Preparation of phagemid virion stock solutions
The viral origin of replication (bp 5,505–5,811) was deleted from M13KO769 to create M13Δori (KanR, p15A), a packaging-defective viral helper plasmid that enables the packaging and secretion of phagemids supplied in trans but is incapable of infectious self-propagation. MG1655 (F−) cells were contransformed with M13Δori and either a pPAM-TC (RFP−, StrR) or a pPAM-NNN (64 PAM library, RFP−, StrR) target plasmid. Single colonies were selected by growth on kanamycin and spectinomycin, and were used to inoculate 2YT containing the appropriate antibiotics. Samples were grown for 24 h at 37 °C at 250 r.p.m. The cultures were centrifuged at 4,000g at 4 °C, and the virion-containing supernatant was washed with chloroform, centrifuged again at 4,000g, and the virion-containing aqueous layer was extracted. High levels of RFP expression from pPAM-NNN-RFP in combination with M13 viral protein expression are lethal to the host, and so these plasmids could not be similarly packaged in this manner.

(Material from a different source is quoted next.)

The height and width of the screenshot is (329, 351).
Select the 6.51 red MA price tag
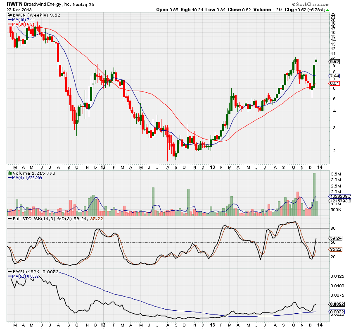(334, 83)
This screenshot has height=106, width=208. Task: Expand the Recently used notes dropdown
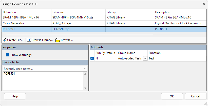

Plate-based plasmid knockout assay
Host cells containing a DNAi device and an RFP+ target plasmid (StrR) were transformed with a CRISPR targeting plasmid (CmR), plated onto LB containing all appropriate antibiotics in addition to 0.5% glucose and grown for 12 h at 37 °C. Single colonies were used to inoculate 2YT (1 ml) containing all appropriate antibiotics and 0.5% glucose, and the resulting liquid cultures were grown in a shaking incubator for 3 h at 37 °C and 250 r.p.m. until OD600=0.25–0.75. Cultures were spun down at 21,000g, washed once with fresh 2YT (1 ml) and back-diluted to OD600=0.01 into 2YT (2 ml) containing appropriate antibiotics but without selection for the target plasmid (−spectinomycin). The diluted culture was then split into two 1 ml samples, and DNAi activity was either induced by adding 2 mM arabinose or repressed by adding 0.5% glucose. Cultures were then grown in a shaking incubator for 8 h at 37 °C and 250 r.p.m. and periodically sampled. The fraction of host cells retaining the target plasmid (Target+) was calculated from the ratio of colony forming units obtained from plating onto both target-selective (+spectinomycin) and non-selective (−spectinomycin) LB plates containing all other appropriate antibiotics. In our hands, the plate-based assay was imprecise for measuring samples expected to contain a high fraction (>50%) of target-positive host cells (that is, DNAi OFF or off-target CRISPR samples). A cytometry-based assay was used for precise quantification of these samples (see Cytometry-based plasmid knockout assay (RFP) below).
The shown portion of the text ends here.